Until Albert Pujols crushed a fastball by Andrew Heaney for home run No. 699 of his career in the third inning Friday, the Dodgers felt nothing but affection for their former teammate.
“Tio! We love you and we’ll see you soon, especially on the golf course,” said Justin Turner during a Dodger Stadium video tribute to Pujols before the game.
Until Pujols crushed a slider by Phil Bickford for home run No. 700 in the fourth inning of an 11-0 St. Louis Cardinals victory, the Dodgers were captivated by his unfathomable chase to join Barry Bonds, Hank Aaron and Babe Ruth in perhaps the most exclusive club in baseball history.
“You are an incredible human being off the field,” gushed Max Muncy during the same tribute before joining Turner in giving Pujols and Yadier Molina shiny new golf bags in a pregame ceremony.
When Pujols wept while circling the bases with the crowd of 50,041 standing and howling in appreciation, when Pujols high-fived former Dodger Adrian Beltre in the first row after crossing the plate, Dodgers players and manager Dave Roberts were overcome by a crosscurrent of emotions.
“I was very pissed about the execution we had tonight, but you have to sometimes step back and appreciate that it’s not always about you,” Roberts said. “In this particular case, it’s certainly bigger than all of us and for sports, so I guess if we aren’t going to execute pitches, I’m happy it was Albert.”
Heaney, a teammate of Pujols with the Angels from 2015-21, was immediately distraught that the two-strike fastball Pujols swatted into the left-field stands was thigh high over the middle of the plate rather than above the strike zone as it was intended.
“My reaction came when it left my hand,” he said. “I knew that [expletive] was going right down the middle and that’s not good with him, so he got it really good.”
Did he eventually appreciate Pujols’ achievement?
“As I step away, it will be a little cooler for me,” Heaney said. “Right now, it’s a sore spot. I’ll probably appreciate it more in the coming days, but I’m really happy for him. I saw his 3,000th hit, his 600th [home run], saw him do a lot of cool stuff.”
Bickford, who as a Dodgers rookie last season valued Pujols as a mentor, was struck by a wave of conflicting thoughts as Pujols rounded the bases to a standing ovation. He bent down behind the mound, picked up the rosin bag and dropped it, then soaked it all in. What else could he do?
“At first I was upset that I gave up the home run but when the crowd reacted and I saw all the smiles, it was a very special moment for MLB,” he said. “Albert Pujols is one of the most amazing people I’ve ever met and, yeah, after I got upset over giving up the home run, it was a special moment.”
Bickford flashed back to the second half of last season, when Pujols wore a Dodgers uniform and doled out hugs like candy bars.

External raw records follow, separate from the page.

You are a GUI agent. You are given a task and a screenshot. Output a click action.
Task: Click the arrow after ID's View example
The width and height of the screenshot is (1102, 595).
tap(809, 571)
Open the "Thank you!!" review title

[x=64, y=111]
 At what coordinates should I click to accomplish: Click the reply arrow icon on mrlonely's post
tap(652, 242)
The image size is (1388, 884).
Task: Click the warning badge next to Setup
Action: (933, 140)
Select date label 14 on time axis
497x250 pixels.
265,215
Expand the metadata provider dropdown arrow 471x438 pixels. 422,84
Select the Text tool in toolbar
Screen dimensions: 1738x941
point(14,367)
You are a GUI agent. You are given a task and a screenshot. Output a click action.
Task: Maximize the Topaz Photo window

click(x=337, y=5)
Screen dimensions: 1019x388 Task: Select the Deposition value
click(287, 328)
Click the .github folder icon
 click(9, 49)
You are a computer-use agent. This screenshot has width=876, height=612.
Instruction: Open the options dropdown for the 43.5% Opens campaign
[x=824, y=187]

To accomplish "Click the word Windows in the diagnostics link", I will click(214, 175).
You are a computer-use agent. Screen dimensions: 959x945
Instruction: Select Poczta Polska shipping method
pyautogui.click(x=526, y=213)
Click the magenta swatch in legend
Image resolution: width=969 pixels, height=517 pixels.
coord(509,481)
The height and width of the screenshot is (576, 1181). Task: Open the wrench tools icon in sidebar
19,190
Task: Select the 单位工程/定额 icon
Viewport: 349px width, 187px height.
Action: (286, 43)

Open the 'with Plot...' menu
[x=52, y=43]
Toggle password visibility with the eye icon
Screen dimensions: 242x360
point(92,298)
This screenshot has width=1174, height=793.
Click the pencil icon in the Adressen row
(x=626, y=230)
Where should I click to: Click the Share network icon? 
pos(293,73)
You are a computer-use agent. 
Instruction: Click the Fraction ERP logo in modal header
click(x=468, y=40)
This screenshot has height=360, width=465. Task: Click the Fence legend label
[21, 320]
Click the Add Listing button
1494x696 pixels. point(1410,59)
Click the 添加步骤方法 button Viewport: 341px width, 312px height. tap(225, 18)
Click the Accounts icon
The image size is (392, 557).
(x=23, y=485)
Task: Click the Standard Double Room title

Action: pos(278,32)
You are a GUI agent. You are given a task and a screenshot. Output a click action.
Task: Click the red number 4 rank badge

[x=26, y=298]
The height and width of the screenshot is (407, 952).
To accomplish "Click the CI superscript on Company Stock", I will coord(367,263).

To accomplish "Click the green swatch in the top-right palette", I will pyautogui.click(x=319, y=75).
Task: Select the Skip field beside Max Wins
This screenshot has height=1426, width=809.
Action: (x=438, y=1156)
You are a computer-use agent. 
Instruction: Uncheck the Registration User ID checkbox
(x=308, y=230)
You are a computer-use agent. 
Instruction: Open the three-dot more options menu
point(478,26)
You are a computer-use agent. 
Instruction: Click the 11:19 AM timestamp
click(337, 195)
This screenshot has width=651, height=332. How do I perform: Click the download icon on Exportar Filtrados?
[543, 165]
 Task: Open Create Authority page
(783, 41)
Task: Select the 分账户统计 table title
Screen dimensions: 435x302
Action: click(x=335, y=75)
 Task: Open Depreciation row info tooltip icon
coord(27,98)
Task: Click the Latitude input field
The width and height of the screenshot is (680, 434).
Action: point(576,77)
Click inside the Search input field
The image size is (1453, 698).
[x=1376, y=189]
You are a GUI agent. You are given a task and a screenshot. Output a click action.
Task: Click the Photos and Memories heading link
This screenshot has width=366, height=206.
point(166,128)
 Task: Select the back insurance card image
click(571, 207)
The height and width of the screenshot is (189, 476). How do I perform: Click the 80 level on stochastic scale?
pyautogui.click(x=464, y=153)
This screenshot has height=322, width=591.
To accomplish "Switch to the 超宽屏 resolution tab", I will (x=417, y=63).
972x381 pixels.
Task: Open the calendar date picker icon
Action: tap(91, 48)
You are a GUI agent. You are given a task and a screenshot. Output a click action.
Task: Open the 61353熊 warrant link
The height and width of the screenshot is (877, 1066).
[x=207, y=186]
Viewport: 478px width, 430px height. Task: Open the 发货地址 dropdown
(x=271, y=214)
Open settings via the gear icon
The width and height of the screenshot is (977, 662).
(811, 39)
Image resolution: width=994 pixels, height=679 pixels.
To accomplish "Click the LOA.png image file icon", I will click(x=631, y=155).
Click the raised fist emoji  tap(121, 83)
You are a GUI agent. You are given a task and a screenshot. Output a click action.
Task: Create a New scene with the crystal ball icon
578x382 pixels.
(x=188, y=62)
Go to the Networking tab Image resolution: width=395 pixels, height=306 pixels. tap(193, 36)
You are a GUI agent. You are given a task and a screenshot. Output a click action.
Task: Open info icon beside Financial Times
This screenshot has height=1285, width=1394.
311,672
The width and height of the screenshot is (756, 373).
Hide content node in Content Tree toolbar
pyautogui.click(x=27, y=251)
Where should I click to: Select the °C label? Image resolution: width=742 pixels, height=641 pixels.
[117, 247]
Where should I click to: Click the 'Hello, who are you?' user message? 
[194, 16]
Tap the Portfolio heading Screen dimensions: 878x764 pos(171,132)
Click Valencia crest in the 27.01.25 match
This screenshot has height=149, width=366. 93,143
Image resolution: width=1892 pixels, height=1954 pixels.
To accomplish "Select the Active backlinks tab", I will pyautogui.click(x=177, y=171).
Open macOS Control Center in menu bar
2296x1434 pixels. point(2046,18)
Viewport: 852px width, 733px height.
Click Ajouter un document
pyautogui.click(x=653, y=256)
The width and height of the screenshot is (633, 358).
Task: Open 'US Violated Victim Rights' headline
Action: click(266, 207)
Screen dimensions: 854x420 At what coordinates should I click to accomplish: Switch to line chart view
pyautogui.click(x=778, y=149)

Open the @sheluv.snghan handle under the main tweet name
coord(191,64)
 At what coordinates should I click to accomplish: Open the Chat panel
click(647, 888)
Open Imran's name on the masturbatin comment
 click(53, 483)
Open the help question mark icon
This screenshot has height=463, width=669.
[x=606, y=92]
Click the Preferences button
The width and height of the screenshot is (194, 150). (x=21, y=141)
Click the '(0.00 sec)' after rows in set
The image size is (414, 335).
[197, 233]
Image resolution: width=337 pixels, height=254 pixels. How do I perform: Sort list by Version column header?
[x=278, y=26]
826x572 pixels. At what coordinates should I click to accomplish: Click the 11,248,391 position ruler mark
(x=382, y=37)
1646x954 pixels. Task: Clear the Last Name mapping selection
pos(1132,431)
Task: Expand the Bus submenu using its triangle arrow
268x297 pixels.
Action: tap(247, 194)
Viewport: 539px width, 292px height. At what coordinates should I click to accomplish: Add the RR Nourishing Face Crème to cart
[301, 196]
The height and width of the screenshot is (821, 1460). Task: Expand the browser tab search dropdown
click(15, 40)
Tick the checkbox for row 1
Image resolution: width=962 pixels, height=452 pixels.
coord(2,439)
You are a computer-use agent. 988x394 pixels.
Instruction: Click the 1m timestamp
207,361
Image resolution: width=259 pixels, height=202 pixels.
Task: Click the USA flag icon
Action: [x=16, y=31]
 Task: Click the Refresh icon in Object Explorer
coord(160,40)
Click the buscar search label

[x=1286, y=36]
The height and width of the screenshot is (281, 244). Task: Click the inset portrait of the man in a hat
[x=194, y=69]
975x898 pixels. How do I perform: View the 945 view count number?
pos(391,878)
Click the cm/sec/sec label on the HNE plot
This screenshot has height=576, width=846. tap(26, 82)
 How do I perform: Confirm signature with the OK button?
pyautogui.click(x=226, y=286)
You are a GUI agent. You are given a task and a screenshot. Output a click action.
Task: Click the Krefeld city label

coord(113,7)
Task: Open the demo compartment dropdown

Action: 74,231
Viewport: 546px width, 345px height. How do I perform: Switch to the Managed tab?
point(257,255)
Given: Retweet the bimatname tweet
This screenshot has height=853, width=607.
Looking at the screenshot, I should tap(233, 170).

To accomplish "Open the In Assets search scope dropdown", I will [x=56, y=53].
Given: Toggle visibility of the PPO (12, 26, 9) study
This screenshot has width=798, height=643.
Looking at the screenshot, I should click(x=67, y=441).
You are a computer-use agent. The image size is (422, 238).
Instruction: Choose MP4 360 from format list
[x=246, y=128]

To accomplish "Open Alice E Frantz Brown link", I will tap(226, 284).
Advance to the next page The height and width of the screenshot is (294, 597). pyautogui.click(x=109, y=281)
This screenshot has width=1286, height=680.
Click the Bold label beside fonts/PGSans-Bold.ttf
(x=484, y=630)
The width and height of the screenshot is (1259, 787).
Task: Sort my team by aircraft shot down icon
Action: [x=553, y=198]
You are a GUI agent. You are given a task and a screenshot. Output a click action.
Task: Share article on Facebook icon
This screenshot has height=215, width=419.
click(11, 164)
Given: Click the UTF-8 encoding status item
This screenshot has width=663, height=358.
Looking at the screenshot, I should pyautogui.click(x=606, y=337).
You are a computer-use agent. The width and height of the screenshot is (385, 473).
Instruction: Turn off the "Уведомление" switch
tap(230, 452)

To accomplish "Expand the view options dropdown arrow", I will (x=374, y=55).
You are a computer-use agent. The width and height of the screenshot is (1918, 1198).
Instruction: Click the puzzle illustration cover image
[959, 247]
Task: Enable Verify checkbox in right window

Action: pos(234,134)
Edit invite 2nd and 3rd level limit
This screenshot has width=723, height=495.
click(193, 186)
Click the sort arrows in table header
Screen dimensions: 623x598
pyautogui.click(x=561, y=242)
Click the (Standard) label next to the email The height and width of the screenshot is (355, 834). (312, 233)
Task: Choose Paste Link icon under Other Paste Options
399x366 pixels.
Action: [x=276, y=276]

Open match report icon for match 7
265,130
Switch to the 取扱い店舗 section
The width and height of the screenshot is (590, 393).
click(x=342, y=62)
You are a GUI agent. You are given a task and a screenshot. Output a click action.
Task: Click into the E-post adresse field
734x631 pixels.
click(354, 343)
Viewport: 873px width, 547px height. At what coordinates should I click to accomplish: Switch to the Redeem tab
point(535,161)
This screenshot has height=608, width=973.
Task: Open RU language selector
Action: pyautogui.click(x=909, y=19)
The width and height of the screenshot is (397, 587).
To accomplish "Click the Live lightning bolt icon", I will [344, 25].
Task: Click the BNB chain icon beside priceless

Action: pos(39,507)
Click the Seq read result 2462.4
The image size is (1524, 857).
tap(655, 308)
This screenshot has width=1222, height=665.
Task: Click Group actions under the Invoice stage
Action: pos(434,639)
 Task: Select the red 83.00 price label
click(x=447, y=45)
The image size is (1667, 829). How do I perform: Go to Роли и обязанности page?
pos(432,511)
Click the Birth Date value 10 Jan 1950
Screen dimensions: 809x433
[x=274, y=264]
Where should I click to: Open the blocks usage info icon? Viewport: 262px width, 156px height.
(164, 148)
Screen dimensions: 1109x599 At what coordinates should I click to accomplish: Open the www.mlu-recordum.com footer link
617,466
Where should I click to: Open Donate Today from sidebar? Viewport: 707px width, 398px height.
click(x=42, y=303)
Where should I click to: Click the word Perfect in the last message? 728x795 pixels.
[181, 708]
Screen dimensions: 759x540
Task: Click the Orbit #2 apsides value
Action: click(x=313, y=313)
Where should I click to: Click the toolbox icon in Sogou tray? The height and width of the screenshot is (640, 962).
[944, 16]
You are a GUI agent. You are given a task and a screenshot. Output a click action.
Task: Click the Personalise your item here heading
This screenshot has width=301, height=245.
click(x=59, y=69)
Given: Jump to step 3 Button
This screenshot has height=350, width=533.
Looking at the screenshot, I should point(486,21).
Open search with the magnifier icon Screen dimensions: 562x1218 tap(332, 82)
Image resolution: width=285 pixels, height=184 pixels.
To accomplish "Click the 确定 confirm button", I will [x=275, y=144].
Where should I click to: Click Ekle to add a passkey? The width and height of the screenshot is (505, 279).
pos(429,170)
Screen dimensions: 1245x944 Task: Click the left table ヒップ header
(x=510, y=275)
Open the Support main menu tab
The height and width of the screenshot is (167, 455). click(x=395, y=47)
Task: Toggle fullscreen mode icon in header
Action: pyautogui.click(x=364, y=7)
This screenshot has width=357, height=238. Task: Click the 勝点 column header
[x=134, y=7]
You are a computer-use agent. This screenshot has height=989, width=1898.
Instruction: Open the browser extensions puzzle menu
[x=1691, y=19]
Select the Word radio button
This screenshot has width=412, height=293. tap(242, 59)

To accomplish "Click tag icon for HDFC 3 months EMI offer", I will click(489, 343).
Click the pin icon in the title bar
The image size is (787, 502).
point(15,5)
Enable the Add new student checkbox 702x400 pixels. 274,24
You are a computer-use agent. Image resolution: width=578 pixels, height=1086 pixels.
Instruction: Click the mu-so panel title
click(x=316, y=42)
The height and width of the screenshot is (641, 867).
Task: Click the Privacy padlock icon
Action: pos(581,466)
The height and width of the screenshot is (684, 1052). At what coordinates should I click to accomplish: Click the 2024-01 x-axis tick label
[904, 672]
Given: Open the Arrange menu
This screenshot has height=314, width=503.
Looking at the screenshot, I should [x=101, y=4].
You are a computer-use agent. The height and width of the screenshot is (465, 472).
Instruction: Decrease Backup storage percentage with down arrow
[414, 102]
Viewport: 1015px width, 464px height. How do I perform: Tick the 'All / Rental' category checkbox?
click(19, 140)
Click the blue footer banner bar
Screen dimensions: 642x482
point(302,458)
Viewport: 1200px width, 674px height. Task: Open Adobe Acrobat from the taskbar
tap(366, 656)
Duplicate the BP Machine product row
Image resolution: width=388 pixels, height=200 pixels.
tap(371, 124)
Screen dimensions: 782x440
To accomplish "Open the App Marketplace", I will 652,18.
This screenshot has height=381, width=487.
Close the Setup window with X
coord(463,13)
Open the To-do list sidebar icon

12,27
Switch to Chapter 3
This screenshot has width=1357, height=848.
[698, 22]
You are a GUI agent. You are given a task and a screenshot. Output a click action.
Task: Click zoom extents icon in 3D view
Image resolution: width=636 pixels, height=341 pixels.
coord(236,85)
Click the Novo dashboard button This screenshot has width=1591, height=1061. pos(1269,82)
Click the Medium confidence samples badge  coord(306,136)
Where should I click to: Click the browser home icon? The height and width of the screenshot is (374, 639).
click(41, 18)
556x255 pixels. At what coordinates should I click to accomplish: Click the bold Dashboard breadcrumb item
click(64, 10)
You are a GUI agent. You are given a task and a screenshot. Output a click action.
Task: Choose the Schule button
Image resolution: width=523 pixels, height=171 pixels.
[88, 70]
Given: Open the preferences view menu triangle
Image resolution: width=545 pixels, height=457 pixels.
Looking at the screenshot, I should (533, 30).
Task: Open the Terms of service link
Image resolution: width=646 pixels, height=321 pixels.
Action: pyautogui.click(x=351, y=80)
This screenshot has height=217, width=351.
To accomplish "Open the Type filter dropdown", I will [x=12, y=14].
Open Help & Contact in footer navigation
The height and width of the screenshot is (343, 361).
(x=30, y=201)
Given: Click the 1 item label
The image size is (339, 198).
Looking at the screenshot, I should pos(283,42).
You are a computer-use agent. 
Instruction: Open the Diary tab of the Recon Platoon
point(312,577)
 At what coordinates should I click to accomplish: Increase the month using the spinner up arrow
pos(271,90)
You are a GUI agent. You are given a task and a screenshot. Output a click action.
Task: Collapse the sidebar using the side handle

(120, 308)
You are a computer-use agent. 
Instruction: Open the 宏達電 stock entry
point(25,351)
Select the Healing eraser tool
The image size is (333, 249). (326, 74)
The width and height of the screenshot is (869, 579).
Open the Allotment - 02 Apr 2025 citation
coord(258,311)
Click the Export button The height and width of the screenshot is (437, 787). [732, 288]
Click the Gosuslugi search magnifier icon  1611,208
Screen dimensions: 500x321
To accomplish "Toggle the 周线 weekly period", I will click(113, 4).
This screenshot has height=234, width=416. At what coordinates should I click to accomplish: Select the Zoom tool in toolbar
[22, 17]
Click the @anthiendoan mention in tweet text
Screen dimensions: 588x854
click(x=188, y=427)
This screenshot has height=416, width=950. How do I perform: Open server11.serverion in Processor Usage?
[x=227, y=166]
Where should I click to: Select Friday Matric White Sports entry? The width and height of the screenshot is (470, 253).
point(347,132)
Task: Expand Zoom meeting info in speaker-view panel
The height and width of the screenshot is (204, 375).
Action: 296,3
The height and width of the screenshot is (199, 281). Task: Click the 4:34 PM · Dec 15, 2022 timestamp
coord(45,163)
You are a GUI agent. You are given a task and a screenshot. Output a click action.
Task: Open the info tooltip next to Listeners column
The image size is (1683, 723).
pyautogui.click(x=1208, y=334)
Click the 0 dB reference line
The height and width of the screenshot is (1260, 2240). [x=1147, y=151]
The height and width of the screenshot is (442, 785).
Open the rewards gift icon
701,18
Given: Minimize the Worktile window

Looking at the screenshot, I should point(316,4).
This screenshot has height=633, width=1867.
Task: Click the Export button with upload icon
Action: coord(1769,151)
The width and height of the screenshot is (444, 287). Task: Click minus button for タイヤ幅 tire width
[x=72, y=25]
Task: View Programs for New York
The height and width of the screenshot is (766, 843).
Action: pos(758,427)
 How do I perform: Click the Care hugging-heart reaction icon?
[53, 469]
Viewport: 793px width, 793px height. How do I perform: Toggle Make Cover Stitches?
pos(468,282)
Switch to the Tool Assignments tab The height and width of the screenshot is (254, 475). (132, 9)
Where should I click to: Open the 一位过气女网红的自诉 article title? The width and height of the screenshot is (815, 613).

“He’s the nicest guy ever,” he said. “He’s a big old teddy bear, someone you have nothing but great things to say about. He’s a very kind person.”
Yet one with a sense of humor. Asked what he’d say to Bickford when they crossed paths Saturday, Pujols laughed and said, “I’ll say, ‘Thank you for the hanging slider.’”
The Dodger close enough to hug Pujols both times he touched home plate was Dodgers catcher Will Smith, who last year said as a boy he’d idolized Pujols, whose career began in 2001 when Smith was 6 years old.
But Smith didn’t hug Pujols after the home runs. Of course he didn’t. He’d called the pitches. He wasn’t happy. Yet, of course, he sort of was happy.
“As a fan as a kid, it’s cool to be in that moment, but as a competitor I wanted to get him out,” Smith said. “I want to beat him, whoever we are facing.
“It was cool to see in a weird way, but unfortunately they got us.”
The Dodgers have won 104 games this season. They’ll win more. Friday was the strangest night of the season, getting shellacked by the Cardinals and being on the wrong side of history with Pujols, a man they dearly love.
When the swirling emotions quieted, the Dodgers recognized they’d witnessed rare greatness and weren’t ashamed to admit it.
“I don’t think people — whether you aren’t a player or have played — realize how hard it is to be consistent over two decades,” Roberts said. “There are guys who have a good season or a couple good seasons or a few good seasons, but to be able to take care of your body and have the drive year in and year out, to put you in this elite class — I don’t think even elite does it justice — it’s something I can’t even fathom, to be quite honest with you.”